··· 掲載本文 ···

二酸化炭素やメタンなどの温室効果ガスが大量に放出されることで、地球全体の気温が上昇し、異常気象や氷河融解などの現象が発生しています。これにより、農業や水資源の減少、自然災害の頻発など、生態系や人々の生活に多大な影響を及ぼすリスクが高まっている状況です。
特に産業活動やエネルギー生産からの二酸化炭素排出が温暖化の主因とされ、二酸化炭素排出を抑制するための経営方針が必要とされています。さらに、国際社会や各国政府も、持続可能な経済の実現に向けて脱炭素化を推進しており、企業もその動向に応じた経営戦略を求められるようになっています。
(出典:グリーン・バリューチェーン プラットフォーム「脱炭素経営が求められる背景」/ https://www.env.go.jp/earth/ondanka/supply_chain/gvc/decarbonization_02.html)
2. 企業が脱炭素経営に取り組むメリット
企業が脱炭素経営に取り組むメリットは多岐にわたります。環境問題への貢献はもちろん、企業の成長や競争力強化にもつながる点が大きなポイントです。以下では、主なメリットを3つ紹介します。
2-1. エネルギーコストを削減できる
古い設備や非効率な設備を、省エネ性能の高い最新設備に更新すれば、エネルギー消費量を削減できます。例えば、照明器具のLED化や断熱材の導入など、建物のエネルギー効率を向上させることで、暖房や冷房に必要なエネルギーを削減できるでしょう。
また、再生可能エネルギーは、化石燃料のように価格変動が激しくないため、エネルギーコストの安定化につながります。
2-2. 自社ブランドのイメージアップにつながる
持続可能な開発目標(SDGs)が世界的に注目される中、SDGsの達成に貢献する企業は、消費者から高い評価を得やすくなっています。また、現代の消費者の中には、製品やサービスを購入する際に、環境負荷の少ない製品や、サステナブルな経営を行っているかなど、その企業の環境への取り組みを重視する人も少なくありません。

··· データ抜粋 ···

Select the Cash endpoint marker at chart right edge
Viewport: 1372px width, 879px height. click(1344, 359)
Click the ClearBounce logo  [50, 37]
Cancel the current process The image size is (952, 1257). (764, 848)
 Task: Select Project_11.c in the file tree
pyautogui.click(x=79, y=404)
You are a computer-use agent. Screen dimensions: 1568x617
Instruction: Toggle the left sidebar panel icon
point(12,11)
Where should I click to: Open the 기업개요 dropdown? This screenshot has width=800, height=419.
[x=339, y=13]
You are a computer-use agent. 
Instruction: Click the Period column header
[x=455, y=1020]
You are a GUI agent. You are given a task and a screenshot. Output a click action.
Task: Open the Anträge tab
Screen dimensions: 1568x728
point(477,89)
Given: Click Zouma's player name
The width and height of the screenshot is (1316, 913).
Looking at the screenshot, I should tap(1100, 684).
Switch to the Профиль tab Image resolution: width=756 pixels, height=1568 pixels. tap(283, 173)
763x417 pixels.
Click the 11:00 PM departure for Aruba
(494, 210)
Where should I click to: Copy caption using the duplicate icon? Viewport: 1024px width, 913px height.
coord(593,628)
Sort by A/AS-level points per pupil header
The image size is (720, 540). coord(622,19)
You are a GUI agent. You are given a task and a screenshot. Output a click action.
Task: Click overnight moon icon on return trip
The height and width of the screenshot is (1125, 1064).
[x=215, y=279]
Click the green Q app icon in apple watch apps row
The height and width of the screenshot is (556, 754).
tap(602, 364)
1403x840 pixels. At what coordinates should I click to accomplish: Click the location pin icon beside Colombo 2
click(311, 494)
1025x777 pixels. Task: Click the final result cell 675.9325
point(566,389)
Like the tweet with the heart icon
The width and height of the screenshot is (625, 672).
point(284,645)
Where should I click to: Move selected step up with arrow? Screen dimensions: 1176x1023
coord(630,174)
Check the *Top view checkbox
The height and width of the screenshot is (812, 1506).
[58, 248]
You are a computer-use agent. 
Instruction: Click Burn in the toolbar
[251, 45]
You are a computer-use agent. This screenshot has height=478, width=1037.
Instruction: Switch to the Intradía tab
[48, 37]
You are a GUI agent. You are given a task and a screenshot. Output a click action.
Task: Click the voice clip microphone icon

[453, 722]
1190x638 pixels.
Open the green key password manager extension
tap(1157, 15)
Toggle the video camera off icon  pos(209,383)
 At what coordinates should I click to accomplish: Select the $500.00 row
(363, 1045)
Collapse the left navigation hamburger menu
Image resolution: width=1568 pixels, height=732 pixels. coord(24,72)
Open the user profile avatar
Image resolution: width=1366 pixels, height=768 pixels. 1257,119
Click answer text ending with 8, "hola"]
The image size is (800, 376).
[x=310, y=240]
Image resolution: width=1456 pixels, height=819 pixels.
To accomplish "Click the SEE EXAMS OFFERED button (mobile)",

···

- 作業内容:
(A) 脱炭素経営の本文から、「特に産業活動やエネルギー生産」から「視する人も少なくありません。」までのすべてをそのまま書き出すこと。
(B) 脱炭素経営の本文によると、再生可能エネルギーがエネルギーコストの安定化につながるのはなぜか。
(C) 脱炭素経営の本文の続きを、最後の文の後から書き進めてください。
資料は脱炭素経営の本文とは関係がない。

- 課題別の解答:
(A)
特に産業活動やエネルギー生産からの二酸化炭素排出が温暖化の主因とされ、二酸化炭素排出を抑制するための経営方針が必要とされています。さらに、国際社会や各国政府も、持続可能な経済の実現に向けて脱炭素化を推進しており、企業もその動向に応じた経営戦略を求められるようになっています。
(出典:グリーン・バリューチェーン プラットフォーム「脱炭素経営が求められる背景」/ https://www.env.go.jp/earth/ondanka/supply_chain/gvc/decarbonization_02.html)
2. 企業が脱炭素経営に取り組むメリット
企業が脱炭素経営に取り組むメリットは多岐にわたります。環境問題への貢献はもちろん、企業の成長や競争力強化にもつながる点が大きなポイントです。以下では、主なメリットを3つ紹介します。
2-1. エネルギーコストを削減できる
古い設備や非効率な設備を、省エネ性能の高い最新設備に更新すれば、エネルギー消費量を削減できます。例えば、照明器具のLED化や断熱材の導入など、建物のエネルギー効率を向上させることで、暖房や冷房に必要なエネルギーを削減できるでしょう。
また、再生可能エネルギーは、化石燃料のように価格変動が激しくないため、エネルギーコストの安定化につながります。
2-2. 自社ブランドのイメージアップにつながる
持続可能な開発目標(SDGs)が世界的に注目される中、SDGsの達成に貢献する企業は、消費者から高い評価を得やすくなっています。また、現代の消費者の中には、製品やサービスを購入する際に、環境負荷の少ない製品や、サステナブルな経営を行っているかなど、その企業の環境への取り組みを重視する人も少なくありません。

(B) 化石燃料のように価格変動が激しくないから。

(C)
投資家の観点から見ると、環境(Environment)、社会(Social)、ガバナンス(Governance)の3つの側面を重視するESG投資が拡大しており、脱炭素経営に取り組む企業は、投資家から高い評価を得やすくなります。ESG評価が高い企業は、一般的に高い企業価値を持つと評価され、資金調達も円滑に行えるようになるでしょう。
2-3. 社員のモチベーション向上や採用力の強化につながる
脱炭素経営に取り組む企業は、社会から高い評価を受けやすく、企業のブランド力を向上させる要因にもなります。社会的な評価が高い企業は、優秀な人材の採用につながり、企業の競争力強化に貢献するでしょう。
「自社は社会に貢献している」という実感を社員が持てれば、企業への帰属意識も高まります。結果的に、社員のモチベーションも向上しやすくなるでしょう。
ほかにも、環境問題や社会貢献に関心を持つ優秀な人材は、企業の成長にも貢献できる可能性が高いです。
3. 企業が脱炭素経営に取り組むデメリット
脱炭素経営には多くのメリットがありますが、同時にいくつかのデメリットもあります。以下のデメリットを理解し、事前に対策を検討しておくことが重要です。
3-1. 初期費用や維持費などのコストがかかる
省エネ機器の導入や再生可能エネルギー設備の設置、工場の改修など、脱炭素のための設備投資には多額の費用がかかります。
例えば、太陽光発電などの再生可能エネルギーを活用する場合、発電設備を自社に設置するだけでは電力需要を完全に満たせず、追加のエネルギー供給手段や環境価値の高い電力の購入が必要となることがあります。さらに、これらの設備導入後も維持管理にコストがかかり、短期間での投資回収は容易ではありません。
一方、補助金や税制優遇などの各種制度を活用すれば、初期費用を抑えられます。長期的な経済的効果を見据えた計画が重要となります。
3-2. 取引先との関係性に変化が生じる場合がある
企業が脱炭素経営に取り組む際に、取引先との関係性に変化が生じる可能性があります。これは、企業単独ではなく、サプライチェーン全体での脱炭素が求められるためです。
自社製品の製造過程で発生する温室効果ガス排出量を削減するために、取引先にも排出量削減を求める必要が生じるでしょう。取引先が要請に応じられない場合、より環境負荷の低い原材料を供給できるほかの取引先への切り替えも検討されます。
また、脱炭素のための投資や取り組みによるコスト増加分を、取引価格に反映させる交渉が行われることも考えられます。
3-3. 脱炭素経営に必要な技術や人員が不足しやすい
脱炭素経営には、再生可能エネルギーやエネルギー効率化、カーボンニュートラルといった専門性の高い知識やスキルが求められます。脱炭素に関わる人材は製造業をはじめ、さまざまな業界で需要が高まっており、人材不足が懸念されている状況です。
さらに、脱炭素に関わる技術は日々進化しており、最新技術に対応するのが難しい場合もあります。
4. 脱炭素経営を実践するための方法・手順
脱炭素経営を実践するための手順は次の通りです。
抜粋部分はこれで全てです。